There is no fixed composite cutoff. College Board sets boundaries each year through standard setting. As a rough planning heuristic only: recent administrations have generally placed the 5 boundary near the low to mid 80s percent of total available composite points. This is an approximation, not a target. The exact boundary varies by year and is not published in advance.
Is the AP Microeconomics exam curved?
Not in the sense of artificially inflating scores. A raw to composite conversion exists to account for small year to year differences in exam difficulty. Annual standard setting then anchors composite to grade boundaries to prior years. The pass rate has been approximately 59 to 61% across the 2022 to 2024 administrations, reflecting a stable standard rather than a generous or strict curve.
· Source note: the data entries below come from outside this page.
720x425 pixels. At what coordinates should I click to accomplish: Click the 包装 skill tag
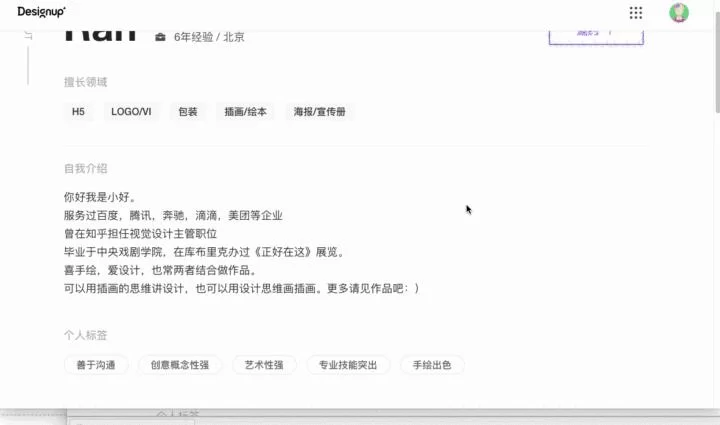point(188,112)
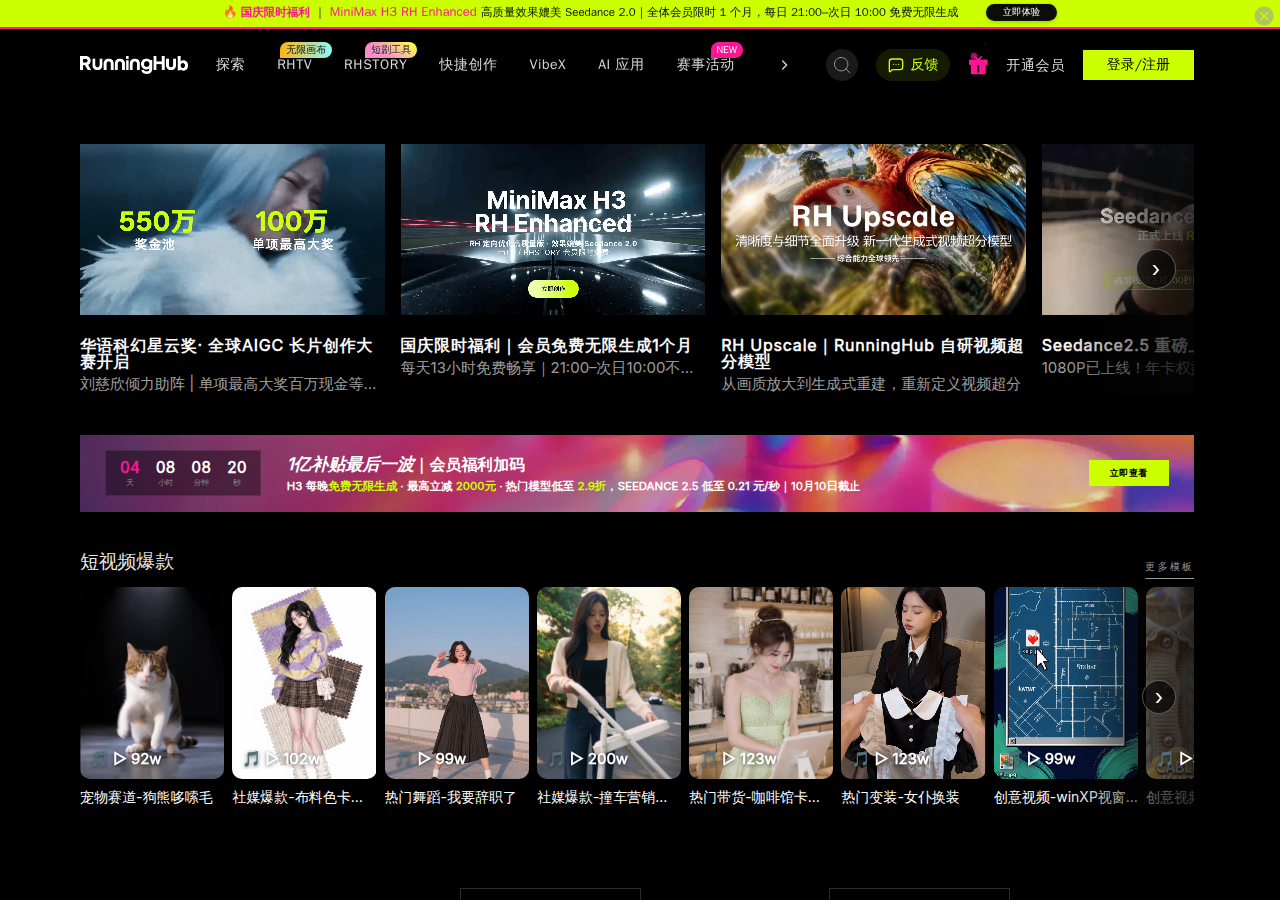The height and width of the screenshot is (900, 1280).
Task: Click the RunningHub logo
Action: click(134, 64)
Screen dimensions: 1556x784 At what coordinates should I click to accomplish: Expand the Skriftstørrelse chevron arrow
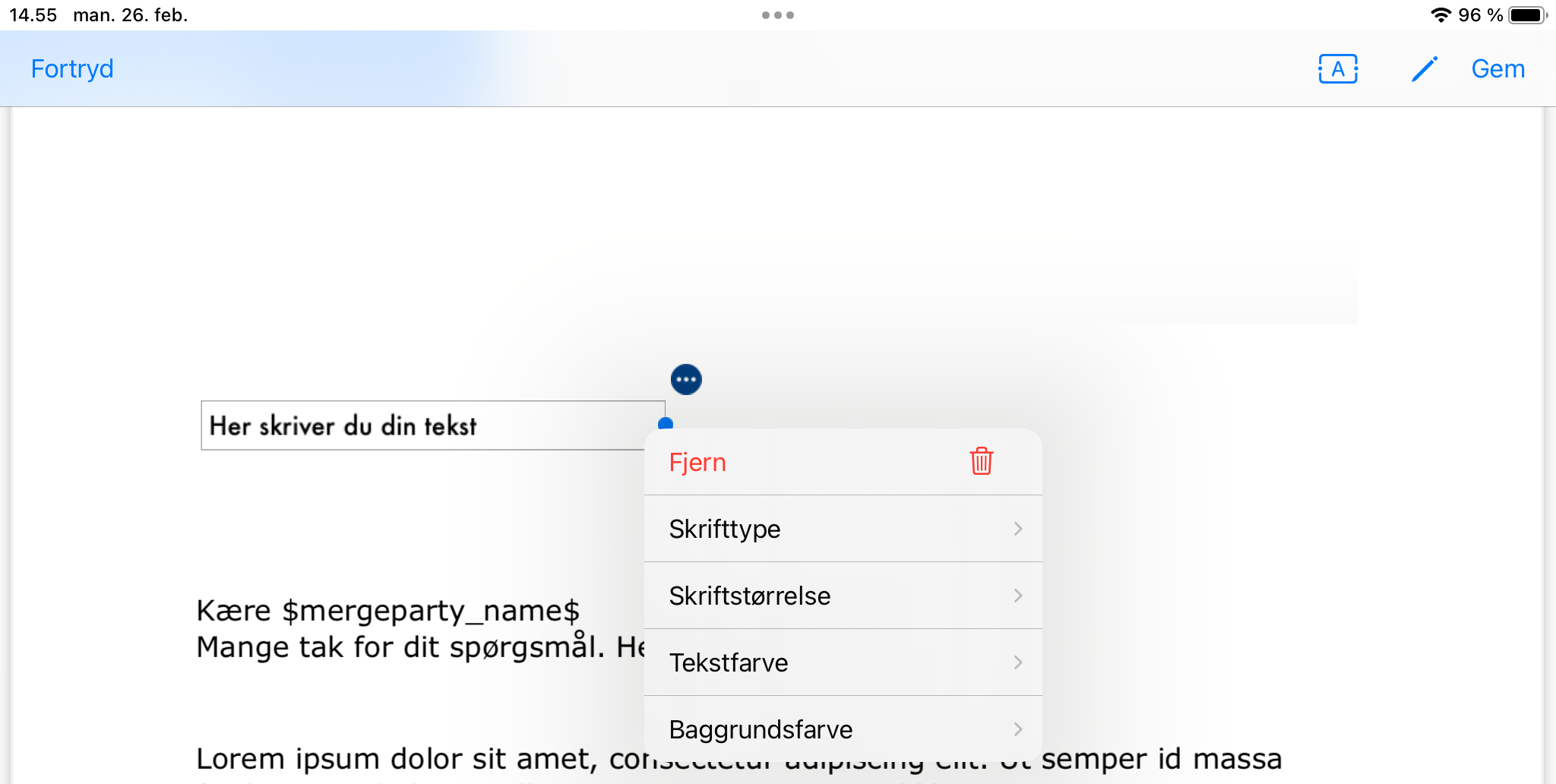tap(1018, 596)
What does a 3 on AP Microeconomics mean?
A 3 means you are qualified in AP Microeconomics terminology and is the standard passing threshold. Many colleges and universities grant introductory economics credit at a 3, particularly public universities. Selective institutions may require a 4 or 5 to grant credit or placement. Use the AP Credit Savings Calculator to check policies at specific schools.
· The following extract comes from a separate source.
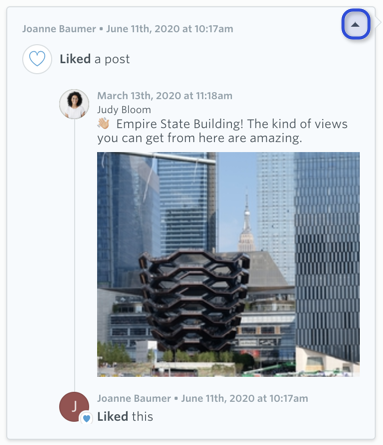The height and width of the screenshot is (445, 383).
Task: Click the Liked this text
Action: [x=125, y=417]
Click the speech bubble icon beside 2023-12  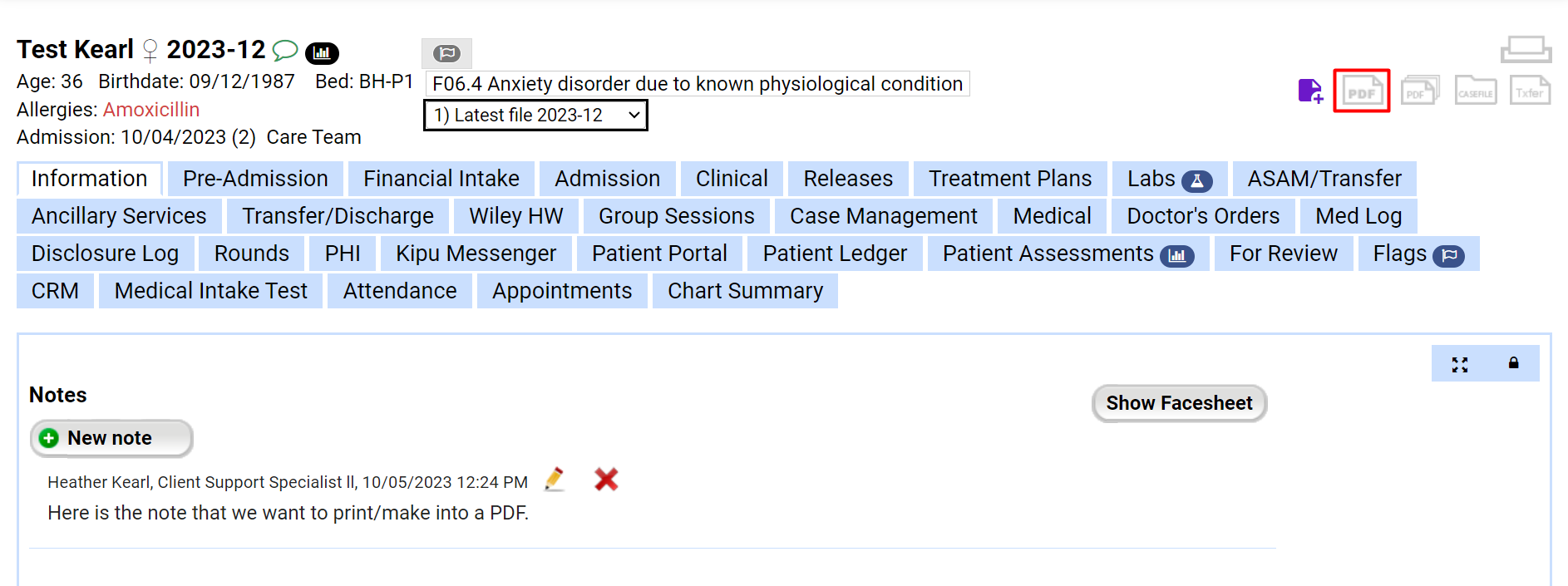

How is the free response section of AP Microeconomics scored?
AP Readers score each free response question against an analytic point rubric. The long free response question typically carries 7 to 10 rubric points. Each short free response question carries approximately 5 to 6 points. Rubric points are awarded or withheld based on specific criteria: the presence of required diagram elements (correctly labeled axes, accurate curve placement, correct intersection), correct calculation steps, and precise written economic reasoning. The rubric does not reward general knowledge statements that are not specifically requested. The combined rubric total is scaled and weighted to 33.3% of the composite.
Does a wrong answer on the AP Microeconomics multiple choice section hurt your score?
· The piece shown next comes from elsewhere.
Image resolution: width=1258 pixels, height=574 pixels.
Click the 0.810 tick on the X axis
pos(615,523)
No. AP Microeconomics uses a rights only scoring rule for the multiple choice section. Each correct answer adds one raw point. Wrong answers and blank answers both score zero. There is no fractional deduction for a wrong answer. Because of this, you should answer every multiple choice question rather than leaving any blank.
Why does the AP Microeconomics curve change every year?
College Board runs an annual standard setting process to account for natural variation in exam difficulty across administrations. Slightly harder exams allow for lower composite to grade boundaries; slightly easier exams require higher boundaries. The process is anchored to historical administrations so that a 4 earned in 2024 reflects a comparable level of performance to a 4 earned in 2022 or 2023. This is why there is no fixed percentage cutoff that stays constant year to year.
What was the AP Microeconomics score distribution in 2024?
In 2024, approximately 18.3% of test takers scored 5, 25.1% scored 4, 17.4% scored 3, 23.5% scored 2, and 15.7% scored 1, based on College Board AP Microeconomics score distribution data. The pass rate was approximately 60.8% and the mean score was approximately 2.87. Approximately 168,000 students took the exam. Full year by year distribution data for 2022 to 2024 is available via the score distribution table on the AP Microeconomics hub page.
Where can I find official AP Microeconomics scoring guidelines?
This page links directly to College Board's hosted scoring guidelines for 2019, 2021, 2022, 2023, 2024, and 2025. Each year has two sets (Set 1 and Set 2, corresponding to the two exam forms released). For 2018 and earlier, plus 2020 (when no standard exam was administered due to COVID), use the College Board past exam questions archive. Pair each scoring guideline with the matching free response booklet to practice self grading.